Me: What's your writing background (other than fiction)?
Oscar: I took journalism in high school and was the sports editor for the school paper. A few years ago when I began to put some family history and genealogy books together for the family and decided that I would try my hand at writing something else. The first attempt was a biography of my great-great-grandfather, but I had to make up large portions of it to fill in the blank parts. I later converted the fictional parts into two separate novels, Reluctant Deputy Tom Anderson and Trouble at the Sagrado Ranch.

Me: Do you belong to a critique group?
Oscar: No. I was in a small Yahoo group for awhile, but it wasn't active enough, and I was too busy to really participate. I am taking classes at the Writer's Round Table of the Bishop Literary Service and getting feedback on my lesson writing there. Until it was put on line, had been attending classes for two or three years.  

Me: What have you been doing to promote The Stranger from the Valley?
Oscar: Being new at this, probably not as much as I should be, and mostly because of my budget. I've been putting it on the blog, of course, I have a site on Facebook, and I talk about it whenever I get the chance to push it. I've asked two local libraries to put it on their shelves, and have sent out a couple of news releases. This past weekend I had a short interview over the phone with a reporter, Lacey McMurry, of the Uintah Basin Standard of Roosevelt, Utah, a news provider for the locale of the novel.

Me: You say on your blog you have other novels in the works.
Oscar: Yes, The Bloody Gulch is next in line at the moment to be submitted to a publisher. Bloody Upamona is about ready to go, but it's waiting on The Gold Claim Wrangle to see what happens there. The Long Time Posse I like, but I don't think it's quite ready. Up The Arkansas has been put aside for now. Others I’m working on are Reluctant Deputy Tom Anderson and Trouble at the Sagrado Ranch.

Me: Best of luck, Oscar, with The Stranger from the Valley and all the rest!

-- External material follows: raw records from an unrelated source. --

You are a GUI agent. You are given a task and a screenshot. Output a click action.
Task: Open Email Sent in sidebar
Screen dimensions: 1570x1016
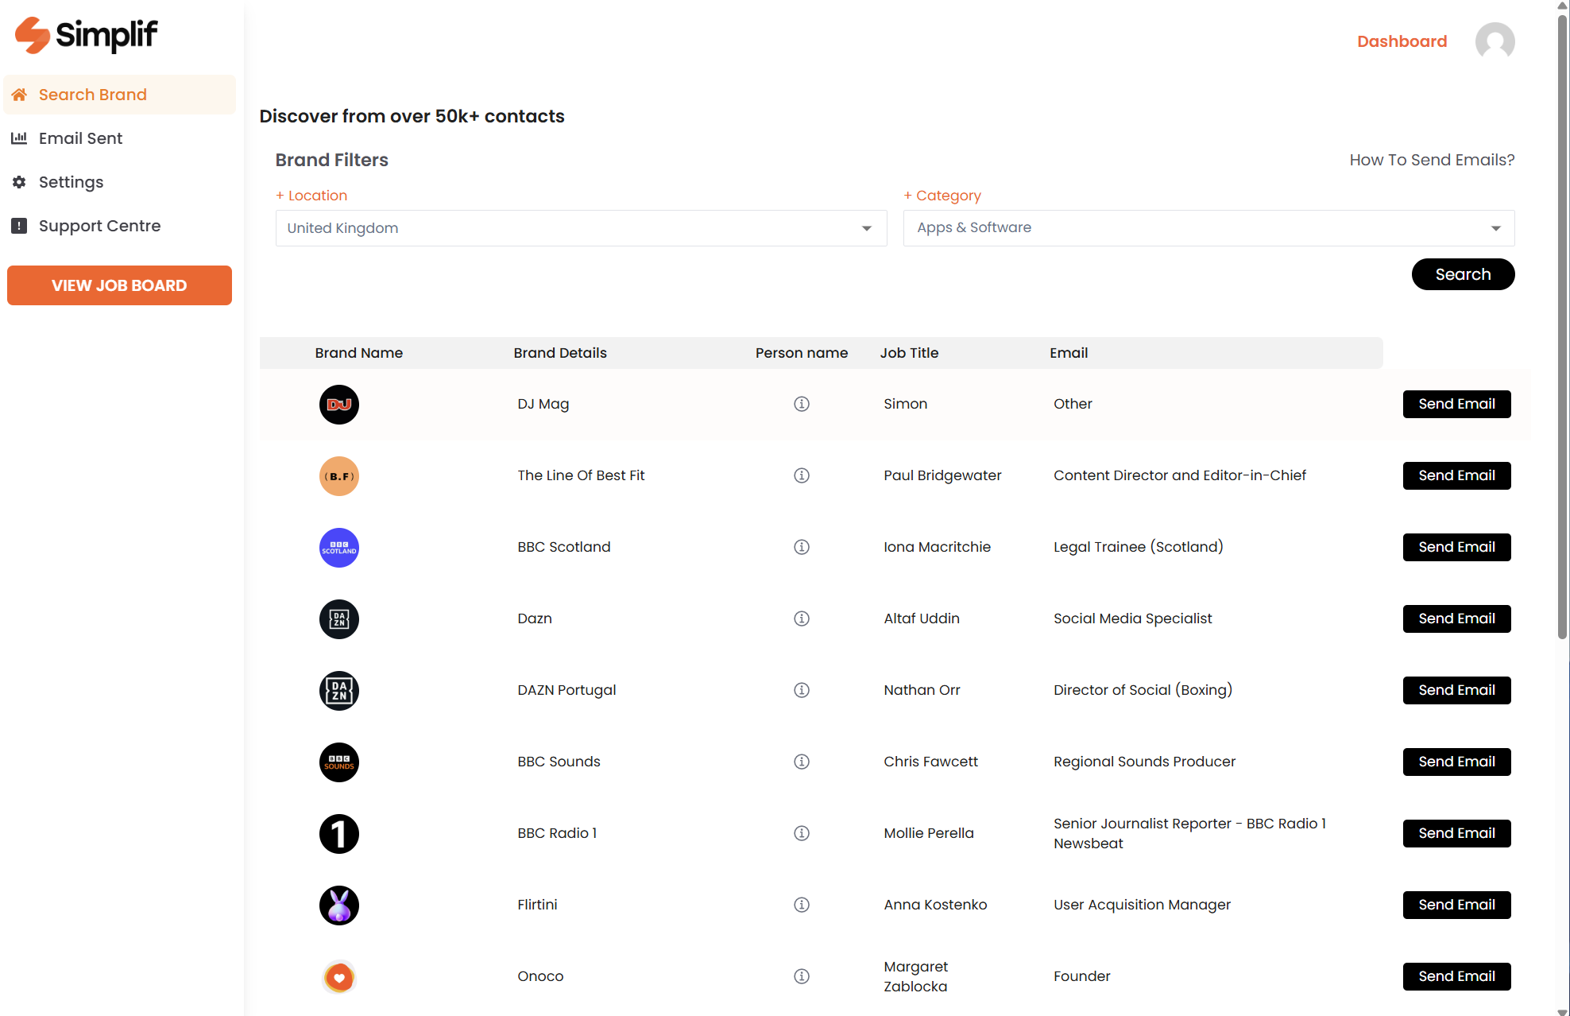pyautogui.click(x=80, y=138)
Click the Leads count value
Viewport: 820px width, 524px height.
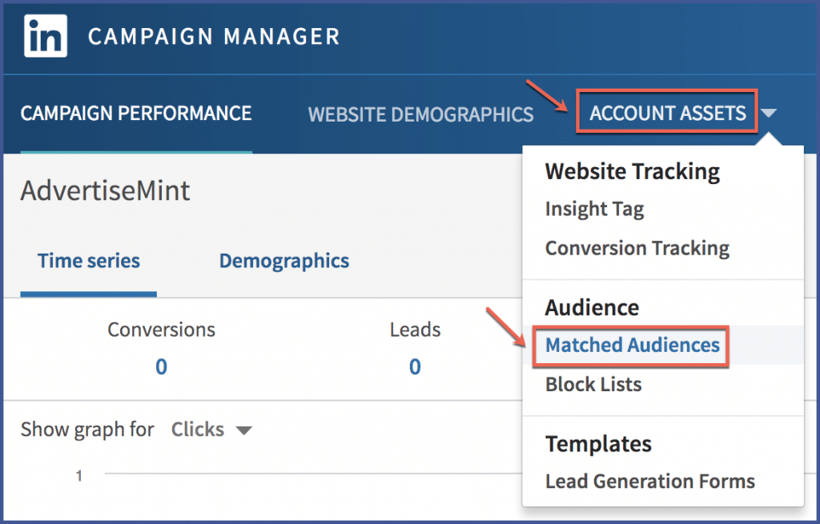click(415, 366)
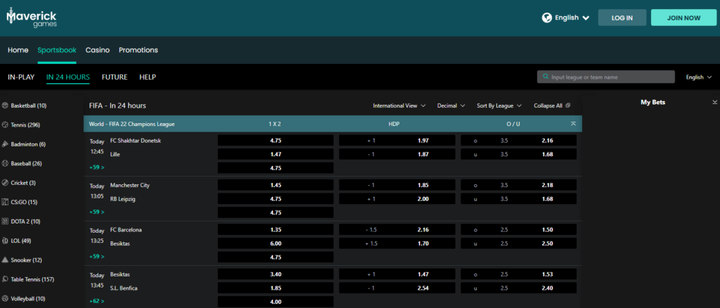Open the Decimal odds format dropdown
The width and height of the screenshot is (720, 308).
451,105
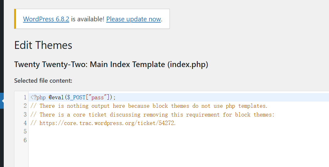Select the highlighted blue admin sidebar menu item
The width and height of the screenshot is (329, 167).
pyautogui.click(x=2, y=101)
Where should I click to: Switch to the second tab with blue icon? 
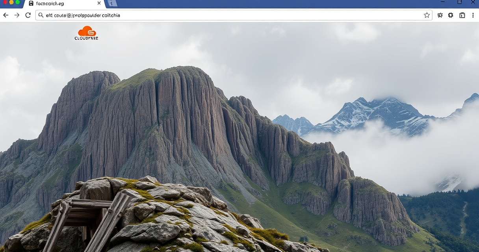[112, 4]
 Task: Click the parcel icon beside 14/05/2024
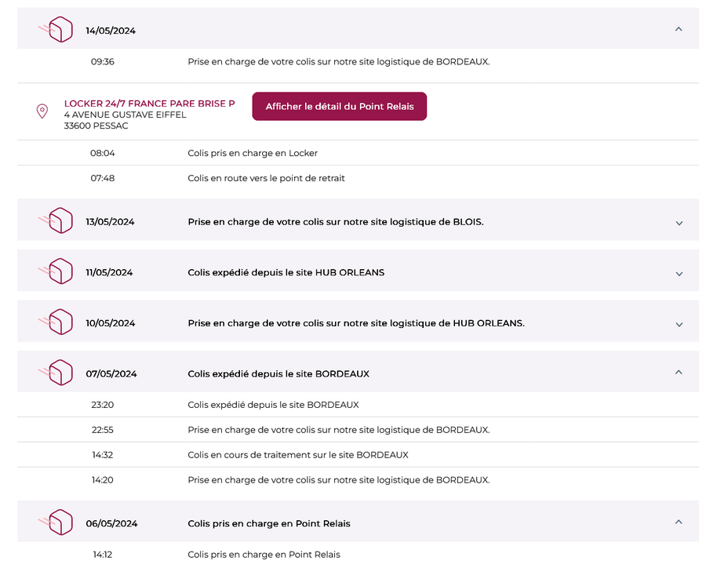(x=57, y=30)
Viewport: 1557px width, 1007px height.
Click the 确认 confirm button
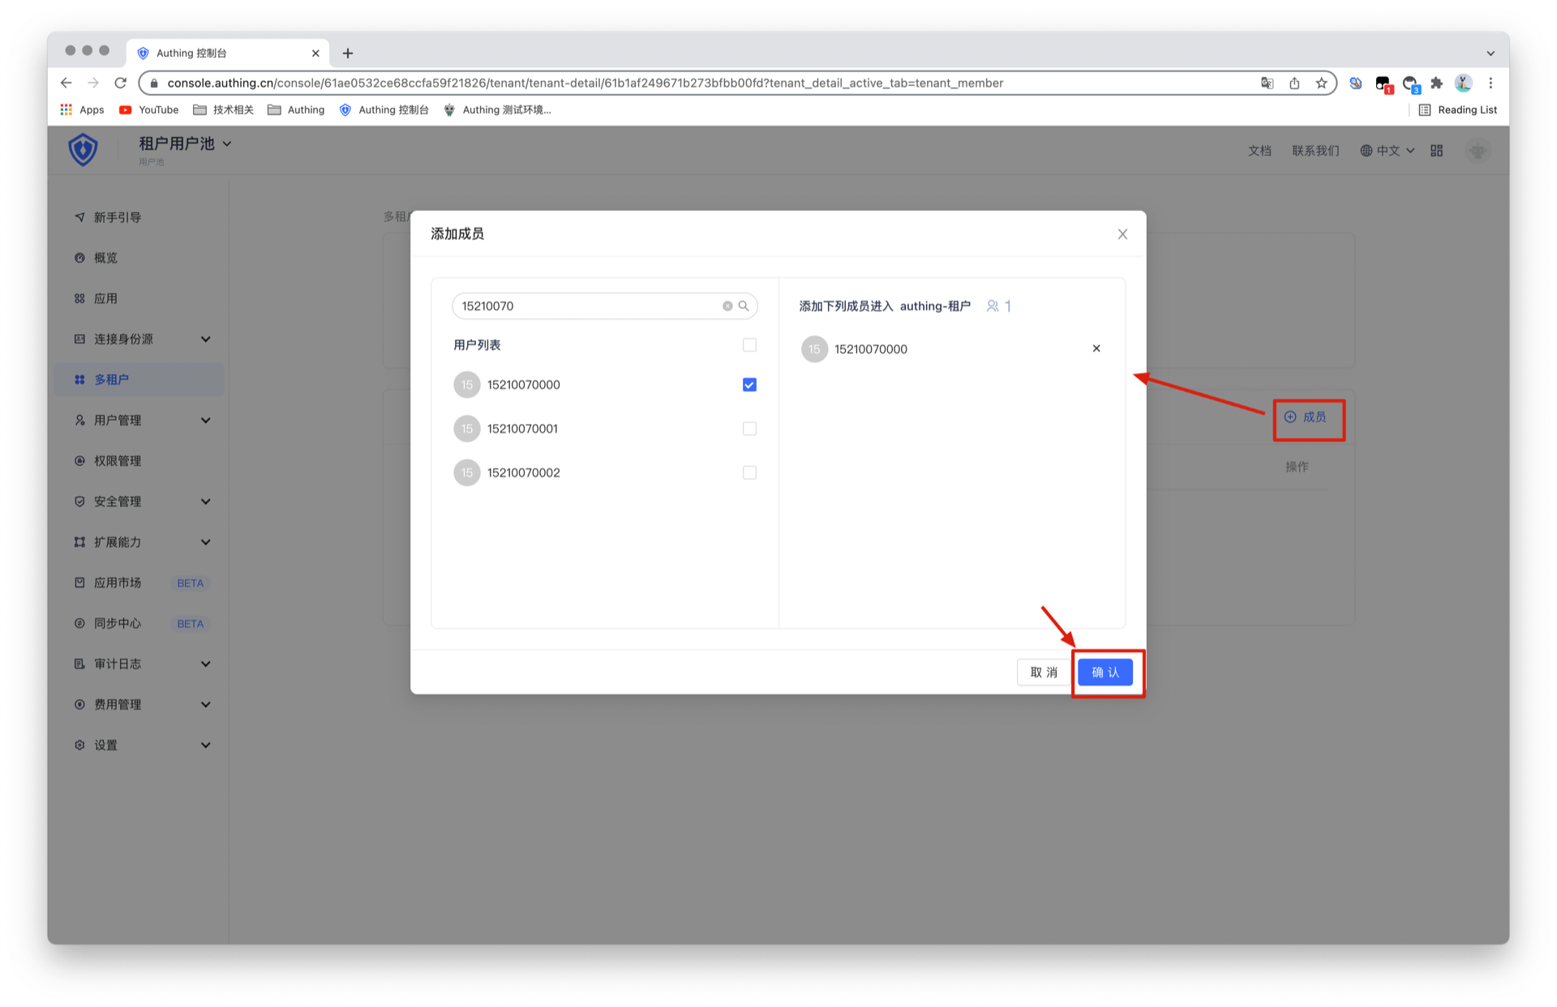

Me again: It would be cruel to make you folks scroll way back to the top to place that order with Amazon, so I won't. You can click right here.

2 comments:

Oscar said...

Thanks, Dave, for the interview. You did a terrific job weeding out the chaff and making it more interesting. It is very much appreciated.

Steve Lee said...

I like a little real history with a western. I'm ordering a copy of this.